辺りを見回すが何処にもいない。最悪の想像をする。


「頼む!返事をきてくれ……」


何処にも居ない心に絶望しかけている時。


「 ………………にぃにーー 」


何処からか、心の声が響いてきた。


「………にぃにーー」


声がどんどん大きくなってくる。声が近くなったお陰で、声の聞こえる方をわかったのでそちらを向く。

そうすると、洞窟の中からこちらに小さい手を大きく振って走って来る心の姿があった。

痛みも忘れて、心の元に駆け寄り抱きしめる。


「良かった!」


大切なものが自分の腕の中に居ることに安堵の息を漏らす。心を抱きしめる腕に力が入る。


「にぃに、くるしぃ」


腕の力を緩め、心を離す。


「ごめん、心」


心に謝り、少し冷静になる。

ふっと息を吐き。心に怪我のことや僕が寝ていた間のことを聞く事にする。


心の話によると、頭の傷は擦り傷程度で問題なく、気がついたら僕と化け物が倒れていて、様子を確認したら僕は寝ているだけだったので、僕の為に食べられるものを探していたらしい。


「心、気持ちは嬉しいけどあまり危険なことはしないでくれ」


心の優しさは嬉しいが、この森は危険だ。俺が倒れてる間に化け物に襲われたら、小さな心では一溜りも無い。


「ごめんなさい」


泣きそうになった心の頭を撫でて、優しく慰める。


「大丈夫だよ。次からはしないでくれれば」


「うん、わかった。次からはしない」


心は素直でいい子だ。撫でるのをやめて、立ち上がる。

僕達の近くには、夜に戦った化け物が死んでいた。昨日は暗くてよく見えなかった化け物の姿がよく見えた。大きな体に筋骨隆々で黒色の肌、頭からは大きな角が2本もあり、鬼のような姿をしている。そして、鬼の胸には”もう1人の僕”が開けた風穴がある。

そこでふっと疑問が浮かぶ。

鬼に最初に殴られた時、僕は左腕とあばら骨を砕けていたはずだ、吹き飛ばされた時には、全身に打撲が出来ているはずだ。だが、今の僕の体には乾いた血は付いていても、傷一つない。あるのは、全身が筋肉痛なだけ。

よくよく考えたら、俺はこの世界に来てほとんど疲れを感じていない。最初の緑の化け物と戦った時も、異常なほどの力があった。普通に考えて、あの筋骨隆々の鬼の体を素手で貫くことは出来ないし、頭を吹き飛ばすことも出来ないはずだ。

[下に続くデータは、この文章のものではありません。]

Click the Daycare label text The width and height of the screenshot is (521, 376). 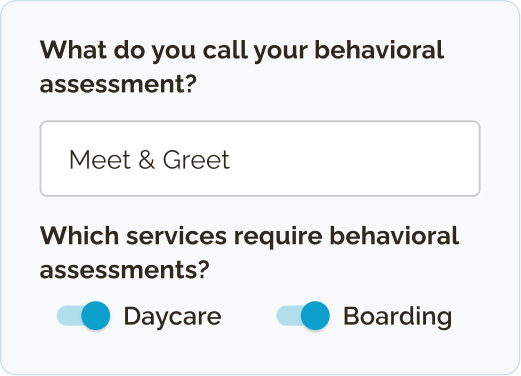pyautogui.click(x=172, y=317)
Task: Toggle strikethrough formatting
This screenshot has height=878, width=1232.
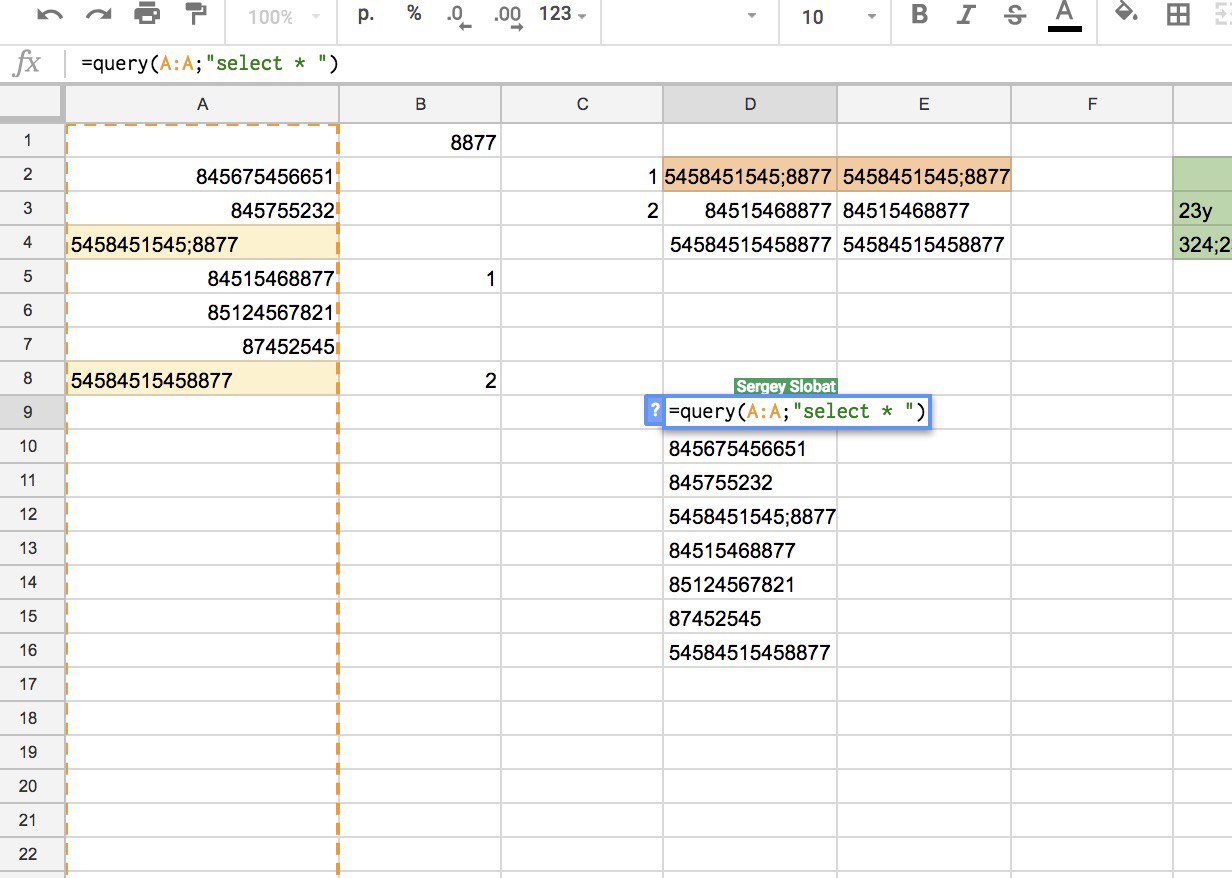Action: click(x=1015, y=15)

光に包まれたら場所が変わり、見たことの無い化け物がいる森、異常なほどの力、僕達に一体何が起こっている。


「にぃに、どうしたの?」


心が心配して尋ねてくる。


「ん………なんでもないよ」


心に優しく答える。

今はよく分からないことを考えている場合じゃない、とにかくこの森を抜けて心を安全な場所に連れて行かなければならない。

そう考えていると心のお腹が鳴く。


「とりあえず、ご飯にするか」


「あっ!そうだ。洞窟の中にいっぱい果物やメダルとか色々な物があったよ」


心は思い出したように言う。

とりあえず洞窟に入ってご飯にすることにした。


ご飯を食べ終え洞窟を調べた僕達は、洞窟を出て再び歩き続けていた。

そうしてしばらく歩いていると、緑の化け物がまた現れた。今度は3匹もいる。

逃げることも考えたが、心を連れたまま逃げ切れるか分からないし、逃げたとしても遠回りすることになるかもしれない。

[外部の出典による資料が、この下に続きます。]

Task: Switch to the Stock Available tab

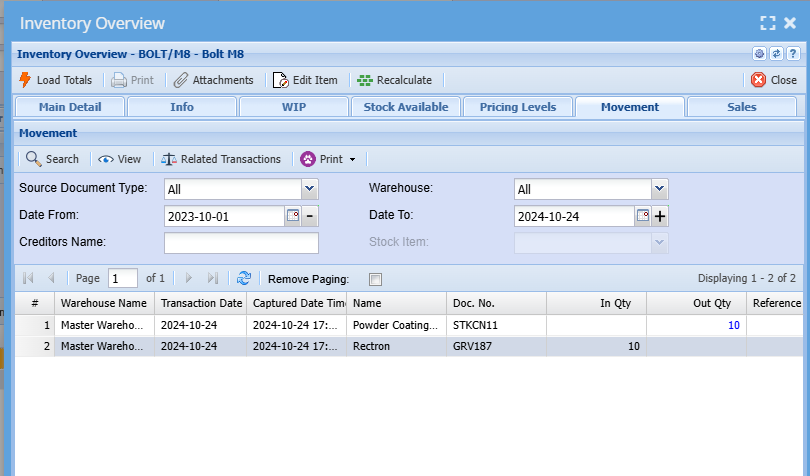Action: tap(406, 107)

心を少し遠くの木の影に移動させ、僕は緑の化け物を相手することにする。


◆◆◆


3匹も透に気が付き、透の正面、右側、左側に移動し、透の周りを囲む。

透は構えながら3匹にしっかりと気を配る。

右側にいた化け物が透へと襲いかかり、左側と正面にいた化け物も続いて襲いかかる。

右側にいた化け物は右手に持ったボロボロのナイフで突き刺そうとしてくるが、透は刺そうとする動きに合わせて、右足を軸に反時計回りに90°回る。

そして、空振って無防備になった化け物の右腕を掴み、今度は左足を軸に90°反時計回りに回って化け物の懐に入り、一本背負いのような形で左から来ていた化け物に投げつける。


「ギャッ」


「ギャ」


透が投げる隙をつき、正面から来ていた化け物が右手で持ったナイフを振り下ろす。透はそれを右足で地面を弾きバックステップをして躱す。

透は化け物のナイフを持った手首を左手で掴み、手前に引きながら化け物の顎に掌底をくらわす。


「ギャッンッ………」


顎に掌底をくらい化け物は脳が揺れふらつく。透はふらつく足にローキックをして化け物を倒す。倒すと同時に化け物の手からナイフを奪う。

正面の化け物の相手をしている間に、2匹は立ち上がりこちらえと襲いかかってくる。左側から来る化け物は左手に持った太い木の棒を右から左へと横薙ぎに振り。右から来るもう1匹はナイフを振り下ろす。

透は右側にサイドステップし躱す。躱すと同時に奪ったナイフを右手で逆手持ちし、化け物の首に斜めから突き刺す。化け物は血を流し動かなくなる。

木の棒を持った化け物が驚いているうちに透は一気に距離を詰める。

慌てた化け物が透に、木の棒を振り回す。

しかし、透は易々とそれを躱しナイフで喉を切り裂き化け物を絶命させる。

透が終わったと安心した時。


「キャー」


心の悲鳴が聞こえ、透は悲鳴の先を向く。

木の影に隠れていた心に化け物が今にも襲いかかろうとしていた。

次の瞬間、透は切り替わりもう1人の自分になる。

透は地面を全力で蹴り、10mは離れている化け物に一瞬で肉薄し、化け物の頭を掴み後ろに投げ飛ばす。

化け物は地面を転がる。

透は転がった化け物の腹に蹴りをぶち込み蹴り飛ばす。

腹を抑えて苦しむ化け物はこちらを憎らしげに睨み立ち上がる。化け物は少しずつ近ずいてくる透に飛びかかろうとする。

透は、化け物が飛び上がる前に残りの距離を一瞬で近づき化け物の首を切り落とす。


◆◆◆


化け物達を討伐したあと、冷静になり急いで心の元に駆け寄った。


「心、大丈夫か!」


「大丈夫、にぃにが助けてくれるって信じてた」


心は泣きそうな顔をしていたけど、泣くのを我慢して言ってくれた。

内心、心の成長に今にも僕が大号泣しそうだったが落ち着いて心の頭を撫でる。


あれから化け物達は現れることなく、数時間歩き続けた僕達は森を抜けることが出来た。